Menurut hemat penulis, kedua topik itu justru menarik disatukan sebagai diskursus meneropong trend manajemen transportasi publik negeri ini.
Di satu sisi rencana penerapan ERP dipandang sebagai upaya menanggulangi tingkat kemacetan yang semakin parah di beberapa ruas jalan protokol Jakarta.
Melalui penerapan ERP diharapkan traffic atau volume kendaraan yang melintas di jalur langganan macet akan berkurang, secara tidak langsung diharapkan masyarakat akan beralih mempergunakan angkutan massal seperti KRL atau Kereta Api serta Bus Umum.
Tetapi disisi lain, rencana menaikkan ongkos KRL tak ubahnya berupa bentuk kebijakan bertentangan dengan keinginan lebih mengutamakan angkutan massal sebagai sarana transportasi publik.Â
Tidak lah sejauh itu efek yang ditimbulkan oleh kenaikan ongkos KRL. Karena menggunakan KRL bagi masyarakat Ibukota beberapa tahun terakhir sudah merupakan salah satu pilihan alternatif, baik karena ongkos yang relatif murah, maupun karena adanya peningkatan pelayan lebih baik, serta kenyamanan semakin terjamin dibandingkan masa-masa sebelumnya.
Pelayanan KRL yang semakin baik belakangan ini secara langsung meningkatkan citra KRL itu sendiri sebagai sebuah sarana angkutan massal yang layak dipergunakan oleh semua kalangan, dan tidak terkesan hanya sebagai angkutan murahan untuk kalangan bawah sebagaimana yang terjadi di masa lalu.
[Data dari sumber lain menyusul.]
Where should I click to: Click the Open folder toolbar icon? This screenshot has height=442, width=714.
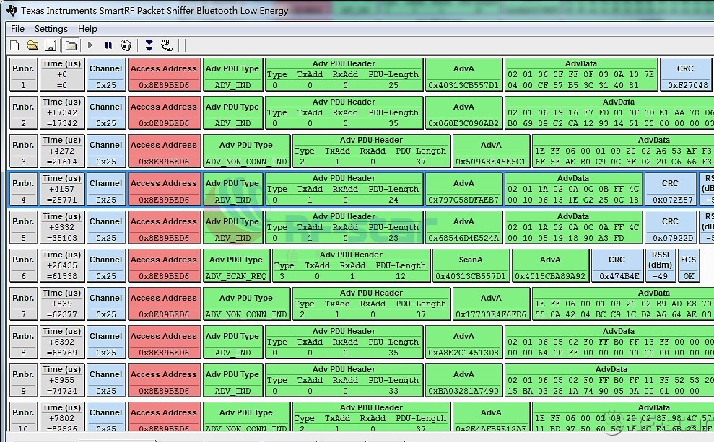pos(32,45)
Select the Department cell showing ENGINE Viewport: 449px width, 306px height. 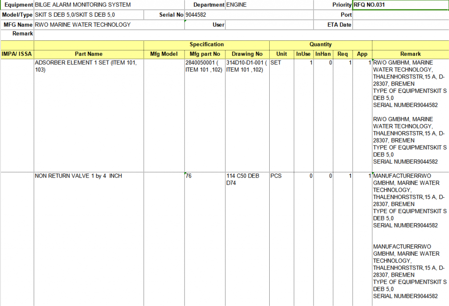(x=268, y=5)
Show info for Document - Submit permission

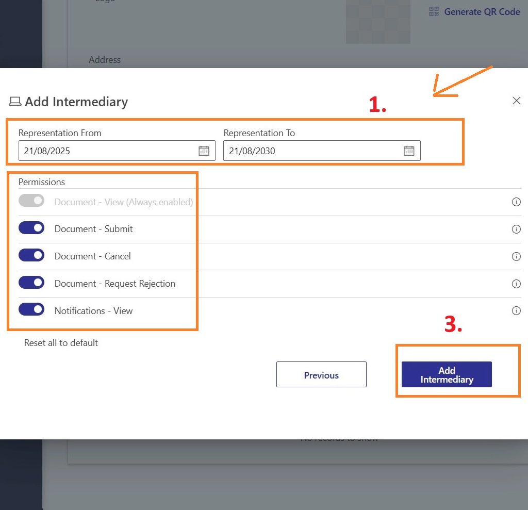click(x=516, y=229)
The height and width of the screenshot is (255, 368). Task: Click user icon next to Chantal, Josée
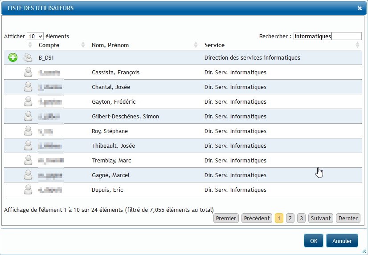[28, 87]
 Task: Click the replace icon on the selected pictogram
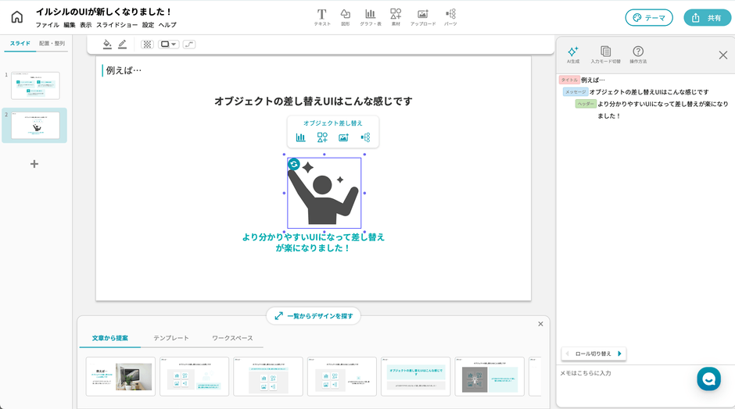tap(294, 164)
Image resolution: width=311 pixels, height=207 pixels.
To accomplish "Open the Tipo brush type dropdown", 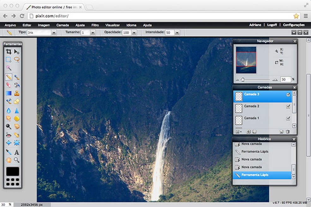I will 54,33.
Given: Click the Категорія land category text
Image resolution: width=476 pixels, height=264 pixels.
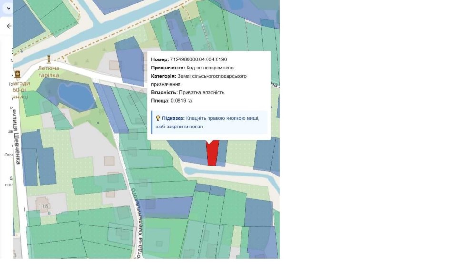Looking at the screenshot, I should click(199, 80).
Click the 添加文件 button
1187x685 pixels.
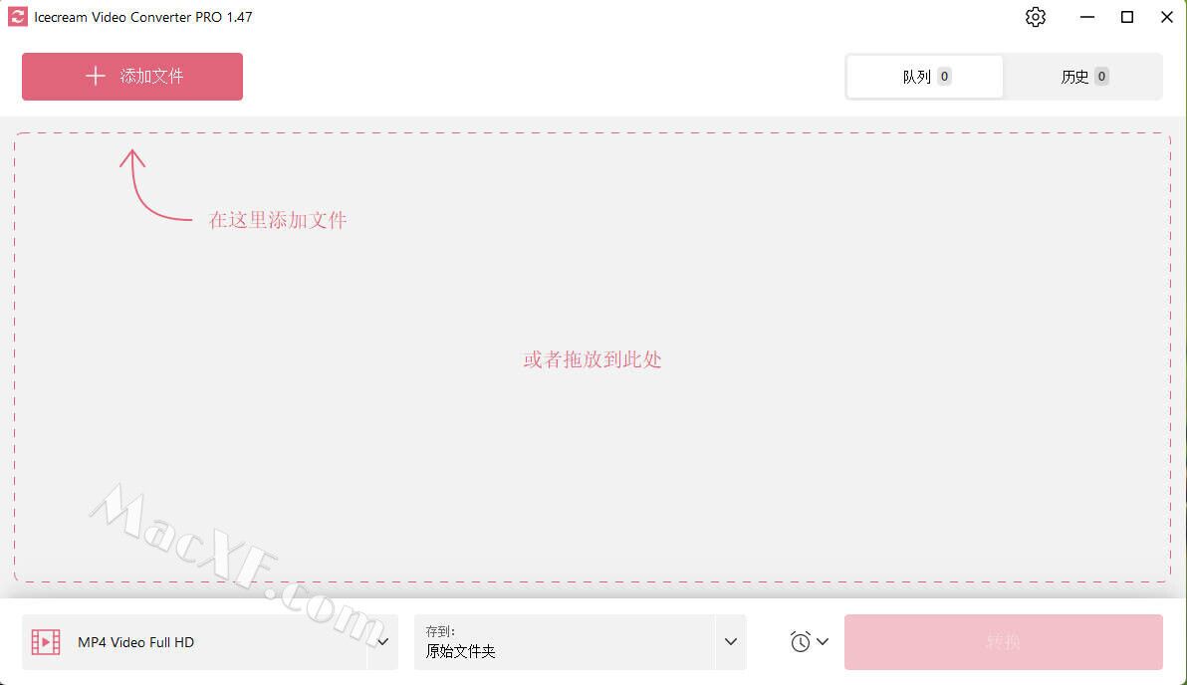[132, 77]
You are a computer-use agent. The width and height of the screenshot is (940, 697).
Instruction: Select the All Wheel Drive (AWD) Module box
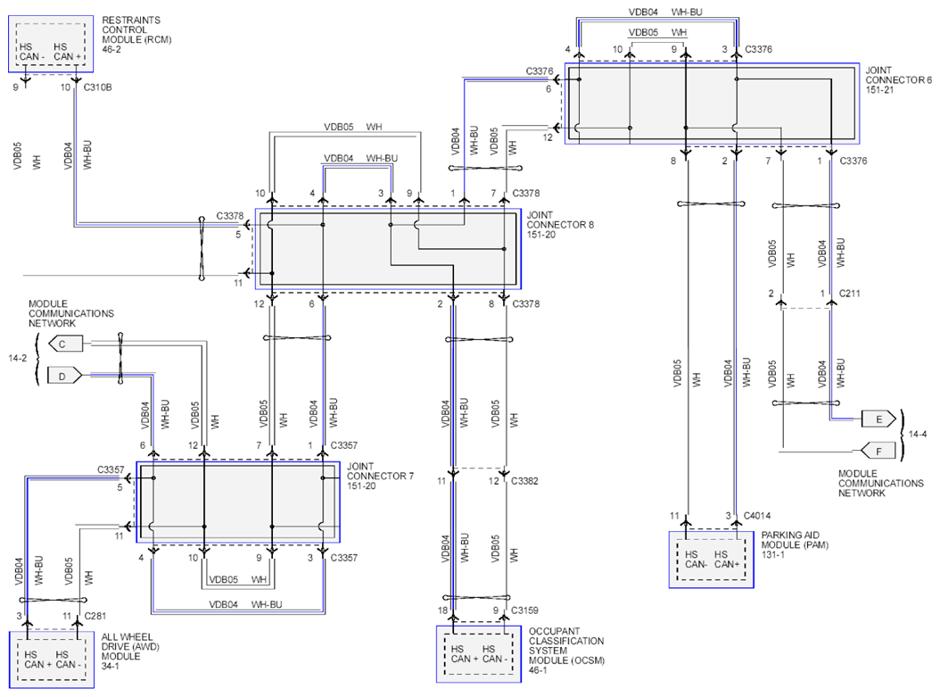point(52,660)
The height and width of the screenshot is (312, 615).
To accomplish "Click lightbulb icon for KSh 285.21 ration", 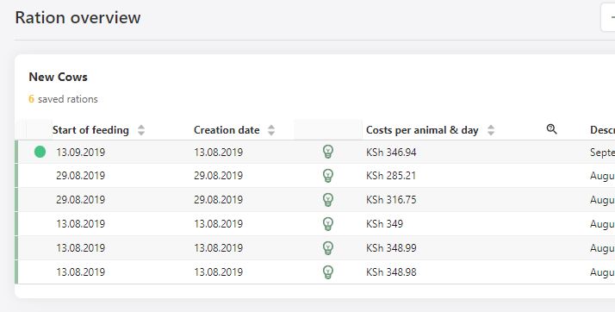I will (x=328, y=176).
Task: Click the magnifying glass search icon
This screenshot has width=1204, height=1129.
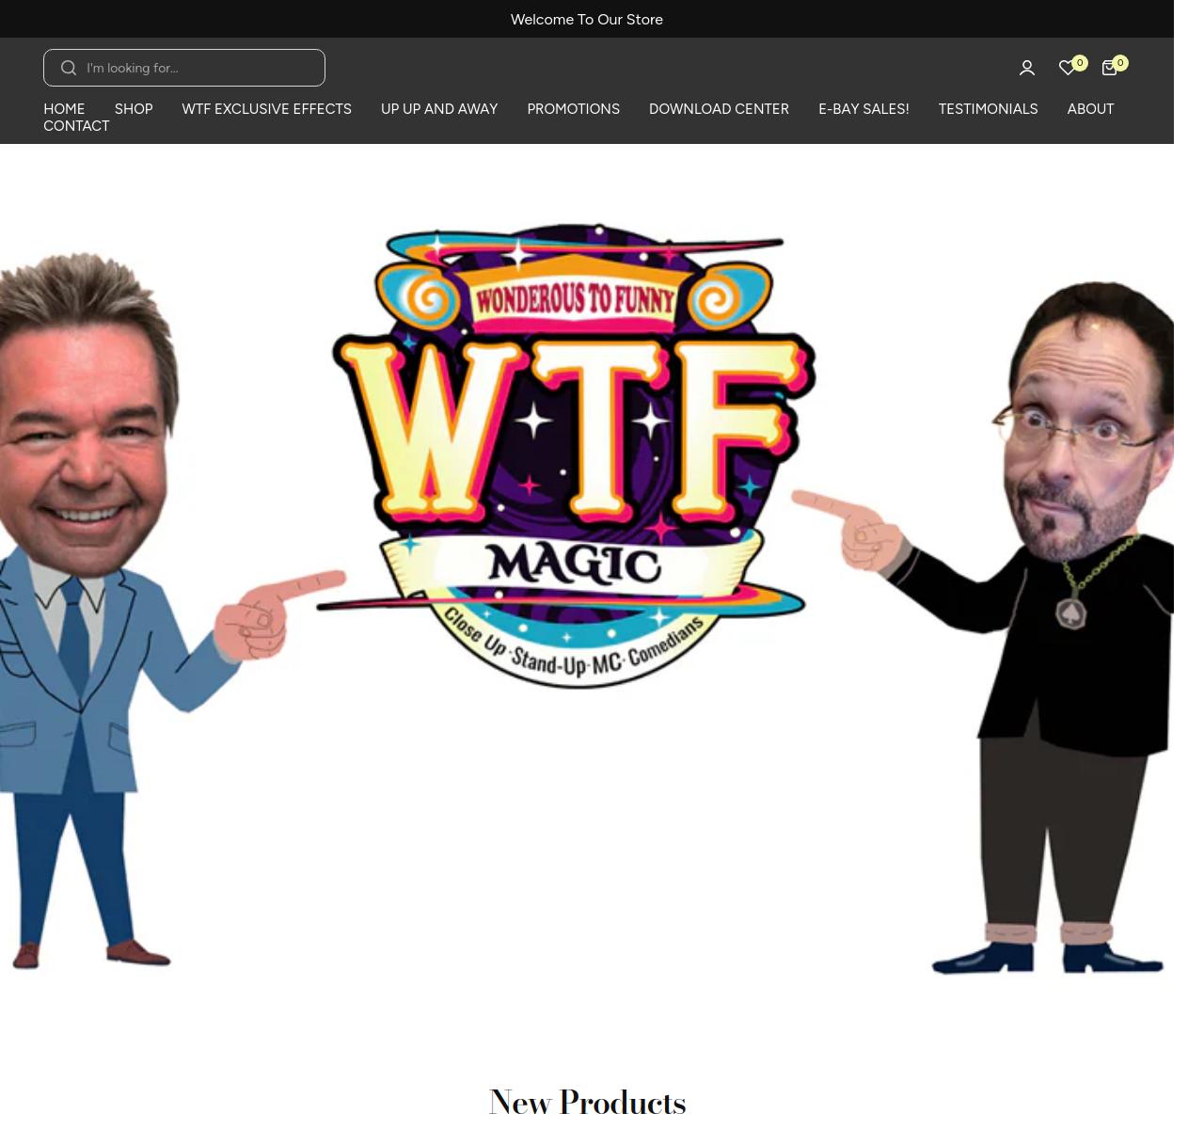Action: click(69, 68)
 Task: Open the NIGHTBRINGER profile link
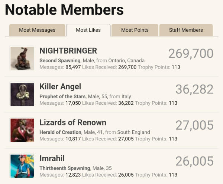click(x=68, y=51)
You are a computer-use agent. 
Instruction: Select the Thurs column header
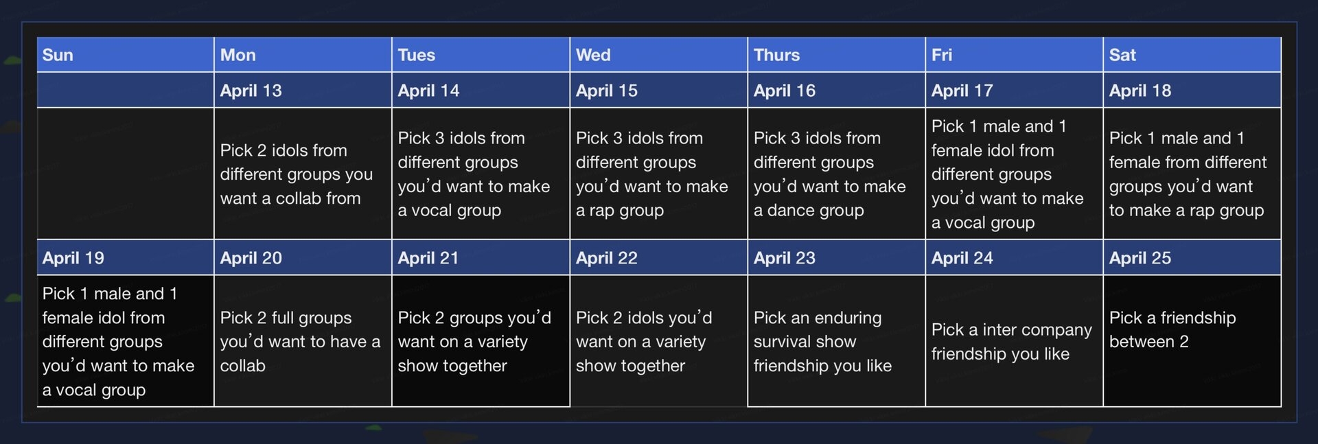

Di tengah belum diperolehnya solusi yang paling tepat mengatasi semakin semrawutnya tingkat kemacetan di Ibukota Jakarta, padahal beberapa upaya sudah dilakukan, baik dengan pelebaran jalan, memberlakukan nomor genap ganjil, maupun penambahan jalur tol.
Tetapi upaya mengurangi kemacetan khususnya di waktu jam sibuk jelang masuk dan pulang jam kerja belum juga menunjukkan hasil yang menggembirakan.
Di tengah kebuntuan itu muncul kembali rencana penerapan Electronics Road Pricing yang pada prinsipnya sebuah kebijakan yang akan diterapkan kepada kepada kendaraan yang melintas di jalur sibuk pada saat jam sibuk. Bentuknya tidak sama dengan jalan berbayar jalan tol, tapi ERP hanya diberlakukan pada jam tertentu dan di jalur jalan tertentu yang dianggap perlu diatasi tingkat kemacetannya.
Apapun itu bentuk kebijakan yang dilakukan oleh pemerintah sejauh dipandang berguna sebagai upaya menanggulangi kemacetan di Jakarta wajar diberi apresiasi dan dihargai.
Namun, sampai hari ini yang menjadi pertanyaan adalah apa sesungguhnya paradigma manajemen transportasi publik yang dianut oleh pemerintah sampai saat ini?
Apakah manajemen transportasi publik yang berorientasi kepada penggunaan angkutan massal seperti kereta api atau KRL serta bus umum, atau mengutamakan penggunaan kendaraan pribadi seperti mobil maupun sepeda motor.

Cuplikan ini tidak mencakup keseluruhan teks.